4.5.07. ABC may be easy as 123, but it can't beat zope.interface

I guess the deadline may have come and gone for getting in PEPs for Python 3000. Guido’s already written up a PEP Parade.

Of particular interest to me has been the appearance of PEPs for Abstract Base Classes (PEP 3119) and the more exhaustive PEP 3124 which covers “Overloading, Generic Functions, Interfaces, and Adaptation.”

Both of these aim to provide ways of saying “this is file-ish”, “this is string-ish,” without requiring subclassing from a concrete “built-in” type/class. But I think they both fall short a little bit, while zope.interface (from the Zope 3 family) provides the best solution.

PEP 3119 (Abstract Base Classes) has a section covering comparisons to alternative techniques, and it specifically mentions “For now, I’ll leave it to proponents of Interfaces to explain why Interfaces are better.” So this is my brief attempt at explaining why.

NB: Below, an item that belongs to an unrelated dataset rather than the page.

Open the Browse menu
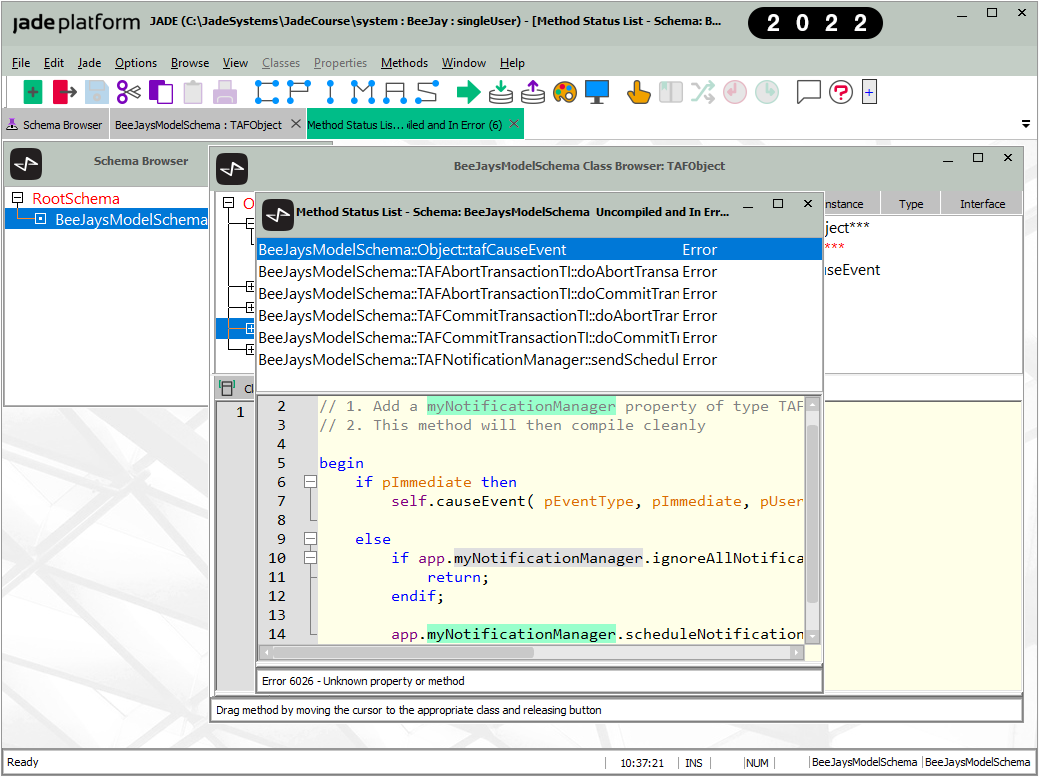 190,63
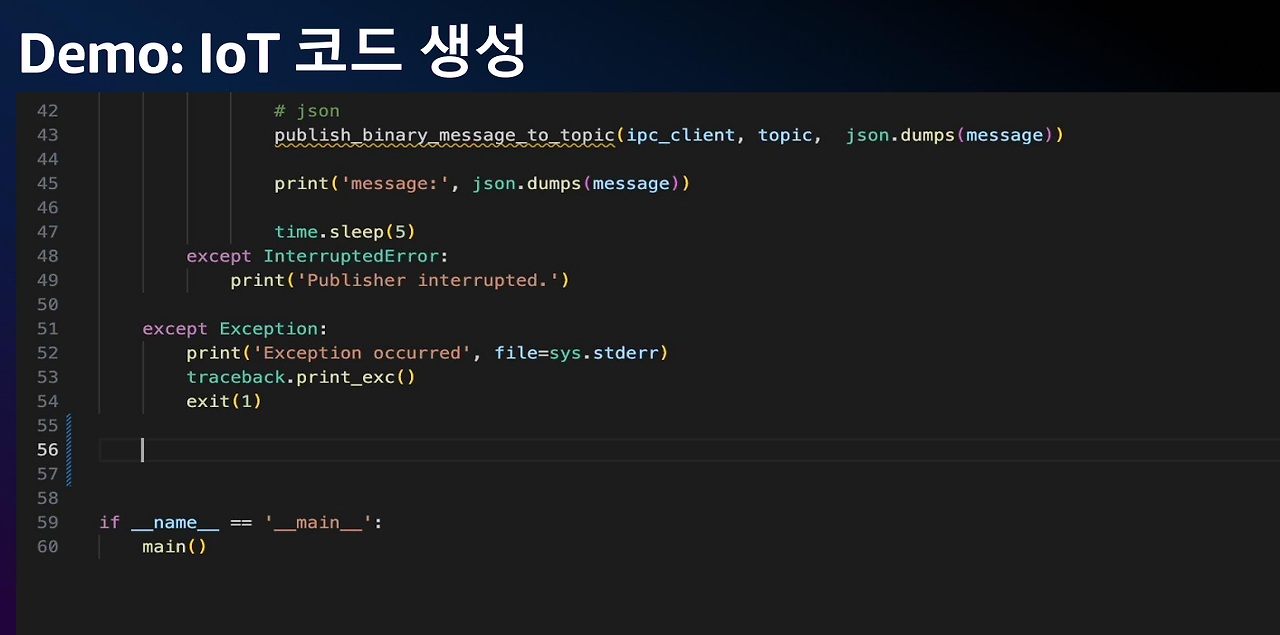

A quote from PEP 3119 that I particularly like is “Like all other things in Python, these promises are in the nature of a gentlemen’s agreement…” The Interfaces as specified and used in Zope 3 and some other systems are the same way. They are not “bondange and discipline” Interfaces. They are not the ultra-rigid Eiffel contracts, nor are they the rigid and limited Interfaces as used by Java. They are basically a specification, and they can be used (as mentioned in PEP 3119) to provide additional metadata about a specification. There are some simple tools in zope.interface.verify to check an implementation against a specification, but those are often used in test suites; they’re not enforced hard by any system. The agreement might be “I need a seekable file”, which might mean it expects the methods/messages ‘read’, ‘seek’, and ‘tell’. If you only provide ‘read’ and ‘seek’, then it’s your fault for not living up to the agreement. That’s no different than the Python of today. What Interfaces and Abstract Base Classes aim to provide is a better clarification of what’s expected. Sometimes “file-like” in Python (today) means it just needs a ‘read’ method. Sometimes it means the full suite of file methods (read, readlines, seek, tell). Same thing with sequences: sometimes it just means “something iterable”. Other times it means “support append and extend and pop”.

Another side benefit of Interfaces as specification is that they provide a common language for, well, specifications. Many PEPs propose some sort of API, especially informational PEPs like WSGI (PEP 333) or API for Cryptographic Hash Functions (PEP 247). I’ll use PEP 247 as an example for my attempt at explaining why Zope 3’s Interfaces are Better.

A problem with Abstract Base Classes is this: they’re limited to classes. Even when PEP 3119 mentions Interfaces, it does so like this:

“Interfaces” in this context refers to a set of proposals for additional metadata elements attached to a class which are not part of the regular class hierarchy…

It then goes on to mention that such specifications (in some proposals and implementations) may be mutable; and then says that’s a problem since classes are shared state and one could mutate/violate intent. That’s a separate discussion that I’m not going to go into here.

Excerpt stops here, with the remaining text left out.